Work instructions:
Set down every record once more, exactly as given.

+++ Input records +++

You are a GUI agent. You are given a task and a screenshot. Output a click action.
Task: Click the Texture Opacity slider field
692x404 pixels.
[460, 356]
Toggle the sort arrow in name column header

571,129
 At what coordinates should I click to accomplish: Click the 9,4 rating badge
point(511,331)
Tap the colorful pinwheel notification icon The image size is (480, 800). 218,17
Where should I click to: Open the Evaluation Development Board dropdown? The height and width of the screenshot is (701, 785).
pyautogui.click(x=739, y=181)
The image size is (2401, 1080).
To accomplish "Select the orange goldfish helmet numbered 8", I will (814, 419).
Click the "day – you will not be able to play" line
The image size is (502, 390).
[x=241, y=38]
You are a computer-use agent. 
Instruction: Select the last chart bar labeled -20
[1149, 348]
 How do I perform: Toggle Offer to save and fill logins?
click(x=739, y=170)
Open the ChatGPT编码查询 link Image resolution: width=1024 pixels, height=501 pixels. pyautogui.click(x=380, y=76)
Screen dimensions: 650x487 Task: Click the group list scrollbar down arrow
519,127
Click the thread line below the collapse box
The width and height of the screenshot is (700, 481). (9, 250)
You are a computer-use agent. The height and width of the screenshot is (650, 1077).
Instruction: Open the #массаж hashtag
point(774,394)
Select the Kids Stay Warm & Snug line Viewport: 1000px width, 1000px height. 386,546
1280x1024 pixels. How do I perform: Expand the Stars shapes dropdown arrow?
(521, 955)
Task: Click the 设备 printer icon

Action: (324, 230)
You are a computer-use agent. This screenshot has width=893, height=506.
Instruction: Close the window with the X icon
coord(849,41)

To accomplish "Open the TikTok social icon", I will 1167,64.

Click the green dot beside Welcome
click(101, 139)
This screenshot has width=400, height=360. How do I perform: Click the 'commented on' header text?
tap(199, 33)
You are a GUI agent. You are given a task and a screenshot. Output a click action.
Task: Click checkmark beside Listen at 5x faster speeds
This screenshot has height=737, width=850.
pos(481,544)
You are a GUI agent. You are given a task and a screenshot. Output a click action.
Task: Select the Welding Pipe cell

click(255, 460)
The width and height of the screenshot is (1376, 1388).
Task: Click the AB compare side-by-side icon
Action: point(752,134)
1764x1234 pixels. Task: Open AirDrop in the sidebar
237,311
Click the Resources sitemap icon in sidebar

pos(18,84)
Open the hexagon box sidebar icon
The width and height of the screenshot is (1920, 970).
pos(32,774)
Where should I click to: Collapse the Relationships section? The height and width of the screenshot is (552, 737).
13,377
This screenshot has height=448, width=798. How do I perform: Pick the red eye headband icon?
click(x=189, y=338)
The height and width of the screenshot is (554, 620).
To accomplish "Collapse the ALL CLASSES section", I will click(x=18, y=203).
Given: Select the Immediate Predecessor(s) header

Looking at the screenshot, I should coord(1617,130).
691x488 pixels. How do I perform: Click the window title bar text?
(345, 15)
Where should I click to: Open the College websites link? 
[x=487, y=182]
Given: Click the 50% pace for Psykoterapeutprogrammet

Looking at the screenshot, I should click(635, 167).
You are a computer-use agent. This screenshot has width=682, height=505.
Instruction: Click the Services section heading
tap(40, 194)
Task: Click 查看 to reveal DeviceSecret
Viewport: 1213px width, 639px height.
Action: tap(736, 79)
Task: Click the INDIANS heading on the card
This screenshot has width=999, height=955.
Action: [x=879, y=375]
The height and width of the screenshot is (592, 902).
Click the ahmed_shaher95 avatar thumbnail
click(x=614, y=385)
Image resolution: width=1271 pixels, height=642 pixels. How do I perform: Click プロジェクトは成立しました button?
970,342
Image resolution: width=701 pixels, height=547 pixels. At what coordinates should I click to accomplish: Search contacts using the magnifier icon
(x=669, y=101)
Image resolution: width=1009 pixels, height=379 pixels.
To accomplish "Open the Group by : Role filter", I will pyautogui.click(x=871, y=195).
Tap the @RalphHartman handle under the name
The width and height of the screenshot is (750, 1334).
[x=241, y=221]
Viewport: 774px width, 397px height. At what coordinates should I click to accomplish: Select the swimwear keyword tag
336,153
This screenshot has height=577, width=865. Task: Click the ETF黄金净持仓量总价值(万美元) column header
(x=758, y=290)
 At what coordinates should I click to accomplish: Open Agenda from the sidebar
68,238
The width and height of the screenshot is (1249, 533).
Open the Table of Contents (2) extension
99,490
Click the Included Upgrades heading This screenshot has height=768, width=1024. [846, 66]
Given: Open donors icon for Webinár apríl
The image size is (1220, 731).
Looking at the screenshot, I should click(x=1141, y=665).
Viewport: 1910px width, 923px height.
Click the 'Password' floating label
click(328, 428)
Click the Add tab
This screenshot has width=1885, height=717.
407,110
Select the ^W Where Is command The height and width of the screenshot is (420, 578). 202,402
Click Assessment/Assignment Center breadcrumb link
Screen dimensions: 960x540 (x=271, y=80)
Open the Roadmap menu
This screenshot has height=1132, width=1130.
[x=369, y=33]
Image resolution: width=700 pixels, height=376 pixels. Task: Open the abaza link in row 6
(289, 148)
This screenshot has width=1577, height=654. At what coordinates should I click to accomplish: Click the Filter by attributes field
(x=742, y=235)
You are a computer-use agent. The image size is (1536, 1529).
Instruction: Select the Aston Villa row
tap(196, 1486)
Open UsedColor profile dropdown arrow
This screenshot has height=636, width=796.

+++

Exercise result:
You are a GUI agent. You are given a task and a screenshot. Output a click action.
Task: Click the Texture Opacity slider field
692x404 pixels.
[460, 356]
Toggle the sort arrow in name column header

571,129
 At what coordinates should I click to accomplish: Click the 9,4 rating badge
point(511,331)
Tap the colorful pinwheel notification icon The image size is (480, 800). 218,17
Where should I click to: Open the Evaluation Development Board dropdown? The height and width of the screenshot is (701, 785).
pyautogui.click(x=739, y=181)
The image size is (2401, 1080).
To accomplish "Select the orange goldfish helmet numbered 8", I will (814, 419).
Click the "day – you will not be able to play" line
The image size is (502, 390).
[x=241, y=38]
You are a computer-use agent. 
Instruction: Select the last chart bar labeled -20
[1149, 348]
 How do I perform: Toggle Offer to save and fill logins?
click(x=739, y=170)
Open the ChatGPT编码查询 link Image resolution: width=1024 pixels, height=501 pixels. pyautogui.click(x=380, y=76)
Screen dimensions: 650x487 Task: Click the group list scrollbar down arrow
519,127
Click the thread line below the collapse box
The width and height of the screenshot is (700, 481). (9, 250)
You are a computer-use agent. The height and width of the screenshot is (650, 1077).
Instruction: Open the #массаж hashtag
point(774,394)
Select the Kids Stay Warm & Snug line Viewport: 1000px width, 1000px height. 386,546
1280x1024 pixels. How do I perform: Expand the Stars shapes dropdown arrow?
(521, 955)
Task: Click the 设备 printer icon

Action: (324, 230)
You are a computer-use agent. This screenshot has width=893, height=506.
Instruction: Close the window with the X icon
coord(849,41)

To accomplish "Open the TikTok social icon", I will 1167,64.

Click the green dot beside Welcome
click(101, 139)
This screenshot has width=400, height=360. How do I perform: Click the 'commented on' header text?
tap(199, 33)
You are a GUI agent. You are given a task and a screenshot. Output a click action.
Task: Click checkmark beside Listen at 5x faster speeds
This screenshot has height=737, width=850.
pos(481,544)
You are a GUI agent. You are given a task and a screenshot. Output a click action.
Task: Select the Welding Pipe cell

click(255, 460)
The width and height of the screenshot is (1376, 1388).
Task: Click the AB compare side-by-side icon
Action: point(752,134)
1764x1234 pixels. Task: Open AirDrop in the sidebar
237,311
Click the Resources sitemap icon in sidebar

pos(18,84)
Open the hexagon box sidebar icon
The width and height of the screenshot is (1920, 970).
pos(32,774)
Where should I click to: Collapse the Relationships section? The height and width of the screenshot is (552, 737).
13,377
This screenshot has height=448, width=798. How do I perform: Pick the red eye headband icon?
click(x=189, y=338)
The height and width of the screenshot is (554, 620).
To accomplish "Collapse the ALL CLASSES section", I will click(x=18, y=203).
Given: Select the Immediate Predecessor(s) header

Looking at the screenshot, I should coord(1617,130).
691x488 pixels. How do I perform: Click the window title bar text?
(345, 15)
Where should I click to: Open the College websites link? 
[x=487, y=182]
Given: Click the 50% pace for Psykoterapeutprogrammet

Looking at the screenshot, I should click(635, 167).
You are a computer-use agent. This screenshot has width=682, height=505.
Instruction: Click the Services section heading
tap(40, 194)
Task: Click 查看 to reveal DeviceSecret
Viewport: 1213px width, 639px height.
Action: tap(736, 79)
Task: Click the INDIANS heading on the card
This screenshot has width=999, height=955.
Action: [x=879, y=375]
The height and width of the screenshot is (592, 902).
Click the ahmed_shaher95 avatar thumbnail
click(x=614, y=385)
Image resolution: width=1271 pixels, height=642 pixels. How do I perform: Click プロジェクトは成立しました button?
970,342
Image resolution: width=701 pixels, height=547 pixels. At what coordinates should I click to accomplish: Search contacts using the magnifier icon
(x=669, y=101)
Image resolution: width=1009 pixels, height=379 pixels.
To accomplish "Open the Group by : Role filter", I will pyautogui.click(x=871, y=195).
Tap the @RalphHartman handle under the name
The width and height of the screenshot is (750, 1334).
[x=241, y=221]
Viewport: 774px width, 397px height. At what coordinates should I click to accomplish: Select the swimwear keyword tag
336,153
This screenshot has height=577, width=865. Task: Click the ETF黄金净持仓量总价值(万美元) column header
(x=758, y=290)
 At what coordinates should I click to accomplish: Open Agenda from the sidebar
68,238
The width and height of the screenshot is (1249, 533).
Open the Table of Contents (2) extension
99,490
Click the Included Upgrades heading This screenshot has height=768, width=1024. [846, 66]
Given: Open donors icon for Webinár apríl
The image size is (1220, 731).
Looking at the screenshot, I should click(x=1141, y=665).
Viewport: 1910px width, 923px height.
Click the 'Password' floating label
click(328, 428)
Click the Add tab
This screenshot has width=1885, height=717.
407,110
Select the ^W Where Is command The height and width of the screenshot is (420, 578). 202,402
Click Assessment/Assignment Center breadcrumb link
Screen dimensions: 960x540 (x=271, y=80)
Open the Roadmap menu
This screenshot has height=1132, width=1130.
[x=369, y=33]
Image resolution: width=700 pixels, height=376 pixels. Task: Open the abaza link in row 6
(289, 148)
This screenshot has width=1577, height=654. At what coordinates should I click to accomplish: Click the Filter by attributes field
(x=742, y=235)
You are a computer-use agent. The image size is (1536, 1529).
Instruction: Select the Aston Villa row
tap(196, 1486)
Open UsedColor profile dropdown arrow
This screenshot has height=636, width=796.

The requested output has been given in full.